Opposition modérée, pauvre pantin

C’est dans leur nature. Voleur, menteur, tricheur, assassin. Plus rien n’étonne désormais face à ce régime de délinquants. L’enrichissement illicite, le gaspillage des ressources publiques, le mépris des intérêts nationaux, la vente du pays sont les points fort de ce pouvoir sans foi ni loi. Dans ce pays où l’on vend impunément du sang et des cadavres humains avec des dirigeants politiques sans morales et éthiques tout est possible. Des dirigeants de partis politiques qui se font passer pour des partis politiques modérés se laissent avoir par ce menteur Jovenel Moise.
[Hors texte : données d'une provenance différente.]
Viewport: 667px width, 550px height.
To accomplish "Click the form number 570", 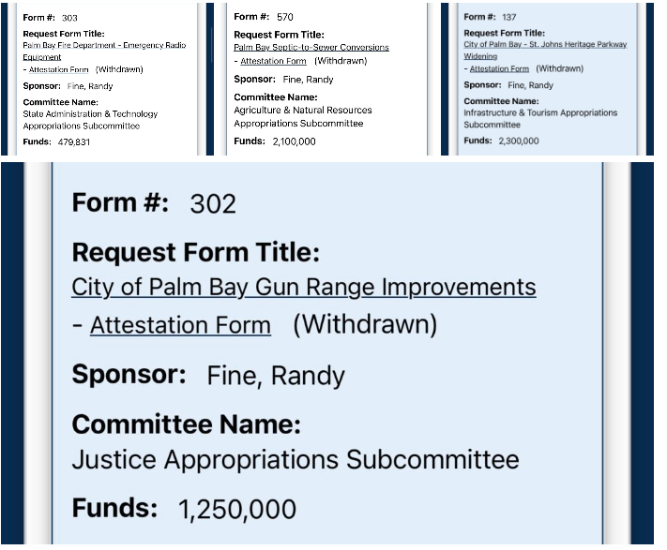I will 284,17.
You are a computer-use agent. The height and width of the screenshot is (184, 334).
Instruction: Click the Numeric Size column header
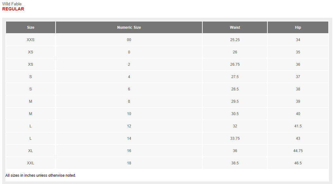(x=129, y=27)
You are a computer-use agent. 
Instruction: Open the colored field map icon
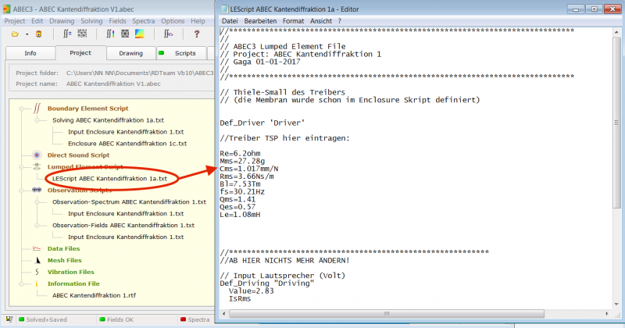click(140, 34)
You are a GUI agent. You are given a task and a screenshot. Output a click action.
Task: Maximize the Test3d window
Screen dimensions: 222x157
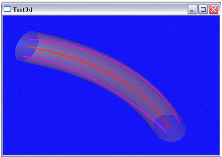[203, 10]
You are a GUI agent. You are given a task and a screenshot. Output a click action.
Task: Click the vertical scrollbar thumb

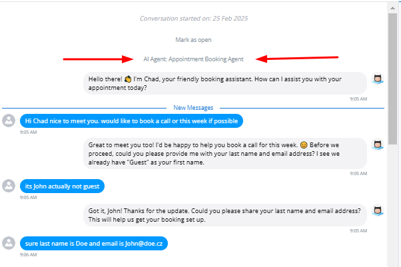393,73
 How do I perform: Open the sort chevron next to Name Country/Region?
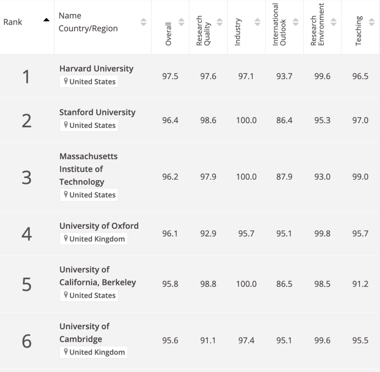pos(143,22)
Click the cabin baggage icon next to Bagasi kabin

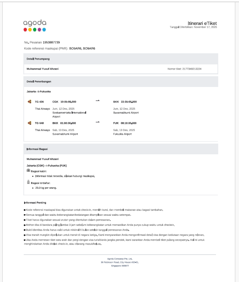point(28,170)
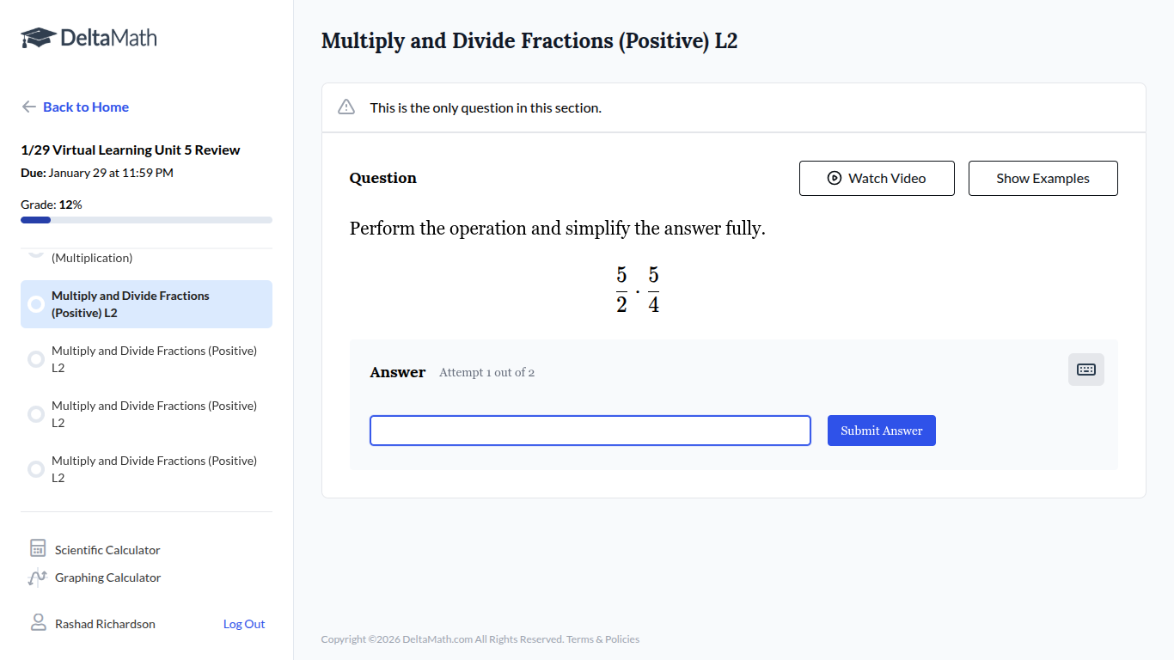1174x660 pixels.
Task: Click the play icon inside the Watch Video button
Action: click(834, 178)
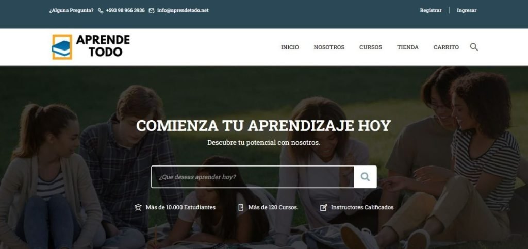The image size is (528, 249).
Task: Click the Ingresar link
Action: tap(467, 10)
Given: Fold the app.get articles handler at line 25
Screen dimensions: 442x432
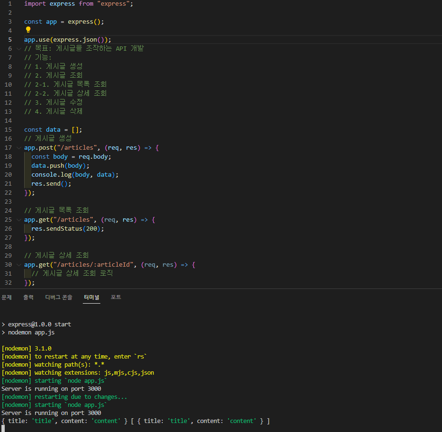Looking at the screenshot, I should [19, 220].
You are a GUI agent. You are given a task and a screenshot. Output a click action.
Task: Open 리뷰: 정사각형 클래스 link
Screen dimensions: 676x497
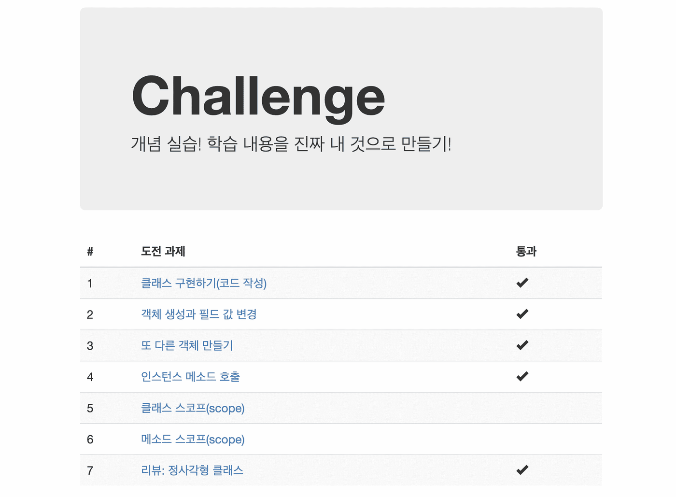click(192, 470)
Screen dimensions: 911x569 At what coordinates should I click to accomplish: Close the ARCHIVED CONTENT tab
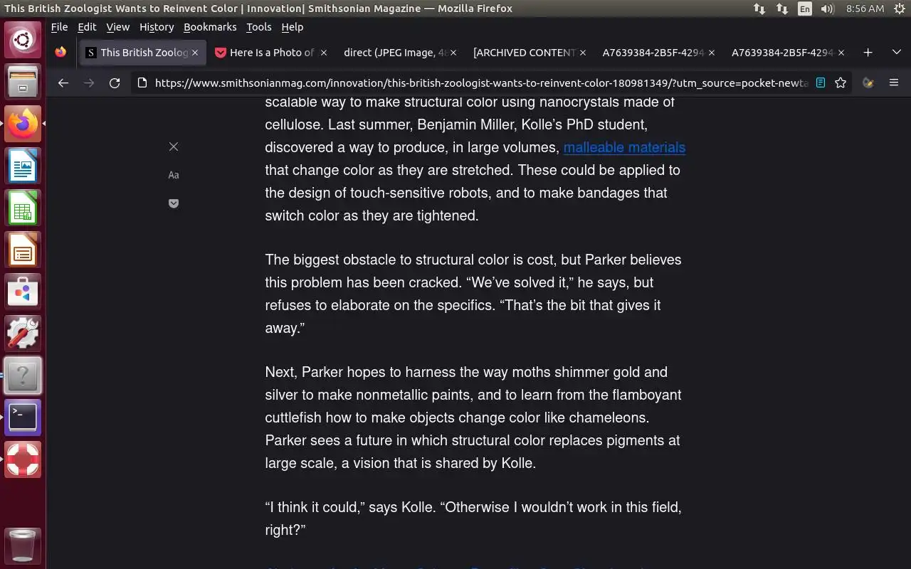click(583, 52)
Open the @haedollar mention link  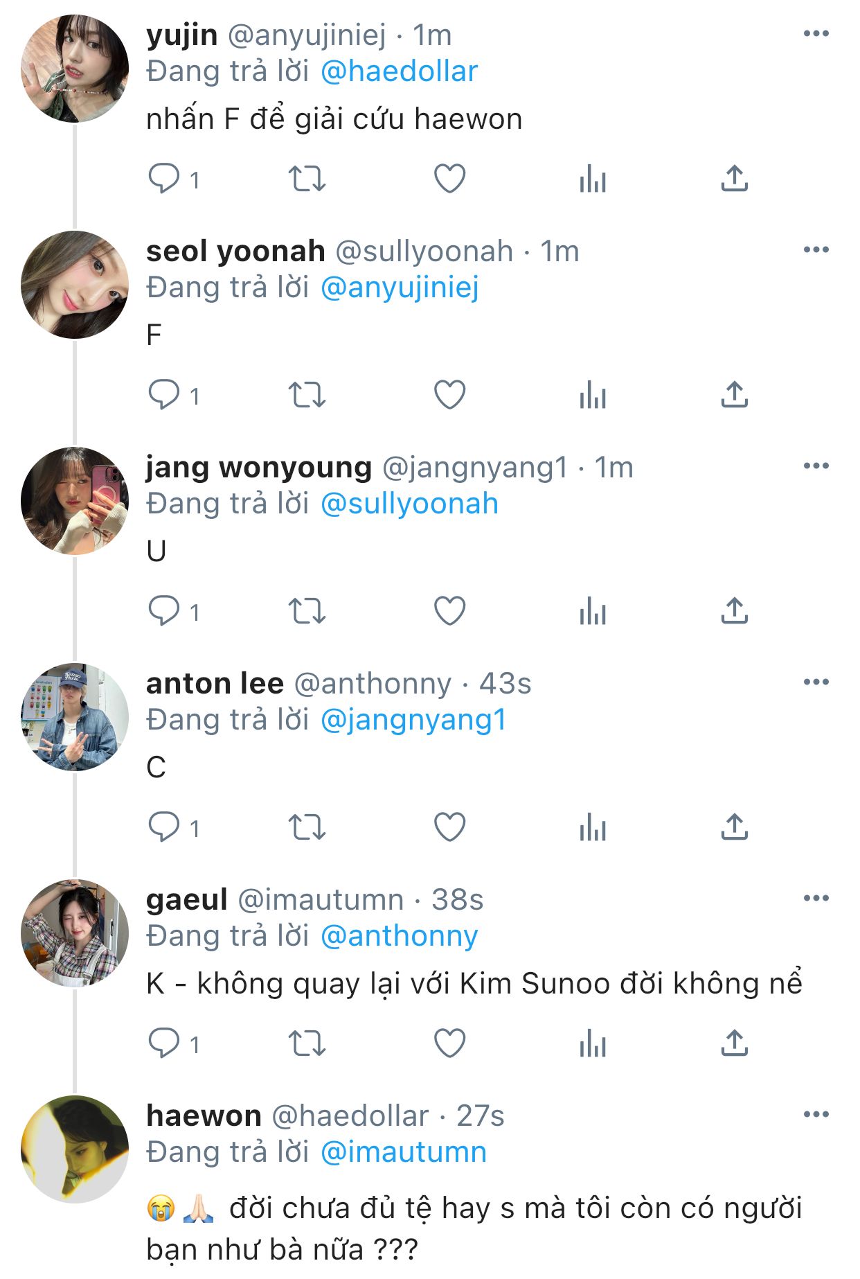point(400,71)
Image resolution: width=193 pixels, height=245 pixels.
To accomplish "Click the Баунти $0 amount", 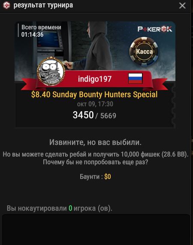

Les représentants des partis politiques Fusion, OPL, VERITE, MOCHRENA, KONTRAPEPLA, Ayisyen pou Ayiti, Tèt ansanm et Veye yo ont eu de nombreux rencontres avec Jovenel Moise. En effet, Après plusieurs séances de travail entre Jovenel Moïse avec les 8 partis politiques (G8) (Fusion, KONTRAPEPLA, OPL, MOCHRENA, VERITE (une frange) « Ayisyen pou Ayiti », «Tèt ansanm » et « Veye yo ») aucun accord sur la signature d’un accord politique devant aussi permettre de former le gouvernement n’a encore été trouvé. Un profond désaccord persiste entre Moïse et le G8 sur la nomination du Premier ministre. Le G8 exige le choix d’un autre Premier Ministre comme l’une des conditions préalables à la signature d’un accord politique.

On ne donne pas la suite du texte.